TITLE=Reversible Valproate-Induced Subacute Encephalopathy Associated With a MT-ATP8 Variant in the Mitochondrial Genome
JOURNAL=Frontiers in Neurology
VOLUME=9
YEAR=2018
URL=https://www.frontiersin.org/journals/neurology/articles/10.3389/fneur.2018.00728
DOI=10.3389/fneur.2018.00728
ISSN=1664-2295
ABSTRACT=
Introduction: There are several reported cases of patients developing motor and cognitive neurological impairment under treatment with valproic acid (VPA). We describe a woman who developed a subacute encephalopathy after VPA intake, harboring a mitochondrial DNA variant, previously described as causing VPA sensitivity in one pediatric patient.

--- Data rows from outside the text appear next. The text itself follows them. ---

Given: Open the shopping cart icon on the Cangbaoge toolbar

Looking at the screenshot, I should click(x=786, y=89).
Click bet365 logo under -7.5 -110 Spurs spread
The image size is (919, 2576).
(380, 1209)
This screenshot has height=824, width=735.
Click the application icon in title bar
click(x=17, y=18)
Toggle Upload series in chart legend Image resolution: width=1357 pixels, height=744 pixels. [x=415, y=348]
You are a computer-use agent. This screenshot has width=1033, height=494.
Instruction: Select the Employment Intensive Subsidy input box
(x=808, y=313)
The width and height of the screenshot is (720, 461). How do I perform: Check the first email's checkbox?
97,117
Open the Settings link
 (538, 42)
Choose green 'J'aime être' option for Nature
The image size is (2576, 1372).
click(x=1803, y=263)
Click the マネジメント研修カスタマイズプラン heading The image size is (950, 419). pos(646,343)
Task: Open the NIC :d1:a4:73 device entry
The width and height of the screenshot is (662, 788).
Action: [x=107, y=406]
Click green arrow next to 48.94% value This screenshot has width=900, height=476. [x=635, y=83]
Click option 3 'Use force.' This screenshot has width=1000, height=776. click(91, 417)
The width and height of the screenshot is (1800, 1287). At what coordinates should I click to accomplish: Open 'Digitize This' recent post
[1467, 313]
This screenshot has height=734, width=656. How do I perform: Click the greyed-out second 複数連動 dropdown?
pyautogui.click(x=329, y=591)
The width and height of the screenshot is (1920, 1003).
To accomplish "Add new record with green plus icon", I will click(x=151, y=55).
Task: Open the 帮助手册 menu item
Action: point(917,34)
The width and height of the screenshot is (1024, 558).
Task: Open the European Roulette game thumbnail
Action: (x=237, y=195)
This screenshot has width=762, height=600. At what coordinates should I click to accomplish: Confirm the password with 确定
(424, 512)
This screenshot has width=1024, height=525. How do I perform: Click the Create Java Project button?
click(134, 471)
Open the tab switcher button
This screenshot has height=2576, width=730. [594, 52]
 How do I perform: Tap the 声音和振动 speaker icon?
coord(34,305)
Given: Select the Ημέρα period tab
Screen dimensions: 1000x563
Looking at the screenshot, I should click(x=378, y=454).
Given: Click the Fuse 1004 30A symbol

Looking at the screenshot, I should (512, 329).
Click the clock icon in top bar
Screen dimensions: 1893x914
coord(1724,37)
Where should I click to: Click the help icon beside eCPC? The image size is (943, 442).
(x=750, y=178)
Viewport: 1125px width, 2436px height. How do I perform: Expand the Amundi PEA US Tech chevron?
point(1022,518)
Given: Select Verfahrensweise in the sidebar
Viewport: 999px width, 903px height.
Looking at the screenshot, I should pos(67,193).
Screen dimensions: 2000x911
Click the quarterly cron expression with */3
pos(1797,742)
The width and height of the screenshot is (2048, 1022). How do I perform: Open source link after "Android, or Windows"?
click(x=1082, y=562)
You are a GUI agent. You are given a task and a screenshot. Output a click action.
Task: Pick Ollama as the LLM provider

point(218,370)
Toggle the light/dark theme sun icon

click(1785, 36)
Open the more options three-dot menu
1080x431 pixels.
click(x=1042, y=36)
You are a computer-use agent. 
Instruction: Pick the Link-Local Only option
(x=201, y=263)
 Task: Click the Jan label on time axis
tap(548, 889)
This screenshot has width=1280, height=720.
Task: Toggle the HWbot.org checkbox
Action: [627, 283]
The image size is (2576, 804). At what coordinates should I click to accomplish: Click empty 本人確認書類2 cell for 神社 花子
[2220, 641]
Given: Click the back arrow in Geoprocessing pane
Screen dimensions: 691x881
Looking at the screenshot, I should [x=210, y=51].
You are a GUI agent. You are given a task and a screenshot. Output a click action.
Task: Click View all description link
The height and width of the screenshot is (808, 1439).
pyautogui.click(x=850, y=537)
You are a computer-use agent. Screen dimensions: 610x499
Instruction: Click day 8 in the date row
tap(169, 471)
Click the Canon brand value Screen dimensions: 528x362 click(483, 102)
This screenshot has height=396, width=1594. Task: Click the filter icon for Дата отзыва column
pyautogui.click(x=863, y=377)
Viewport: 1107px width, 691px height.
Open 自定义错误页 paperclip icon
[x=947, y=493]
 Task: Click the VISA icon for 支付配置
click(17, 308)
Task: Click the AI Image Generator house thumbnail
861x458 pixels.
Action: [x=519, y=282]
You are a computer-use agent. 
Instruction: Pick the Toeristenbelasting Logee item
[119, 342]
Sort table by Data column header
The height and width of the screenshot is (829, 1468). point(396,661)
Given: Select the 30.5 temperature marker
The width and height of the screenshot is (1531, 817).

Material and Methods: A 65-year old woman developed a progressive, severe neurological deterioration after a 3 month treatment with valproate sodium, 800 mg daily. Magnetic resonance spectroscopy (MRS), muscle histochemical analysis and assay of mitochondrial enzymatic activities, and mitochondrial DNA sequencing were performed.
Results: Neurological examination showed drowsiness, vertical gaze palsy, inability to either stand or walk, diffuse weakness, increased tendon reflexes. Blood lactate was increased, EEG showed diffuse theta and delta activity, MRI subcortical atrophy and leukoencephalopathy, MRS marked reduction of the NAA spectrum, with a small signal compatible with presence of lactate. Muscle biopsy evidenced presence of ragged red fibers (20%) and reduced COX reactivity. Assay of the muscle enzymatic activities showed multiple deficiencies of the electron transport chain and reduced ATP production. The mt.8393C>T variant in the MT-ATP8 gene was found in homoplasmy. The patient considerably improved after valproate withdrawal.
Conclusion: The variant we found has been reported both as a polymorphism and, in a single patient, as related to the valproate-induced encephalopathy. The present case is the first bearing this mutation in homoplasmy. In case of neurological symptoms after starting VPA therapy, once hyperammonemia and liver failure have been ruled out, mtDNA abnormalities should be considered.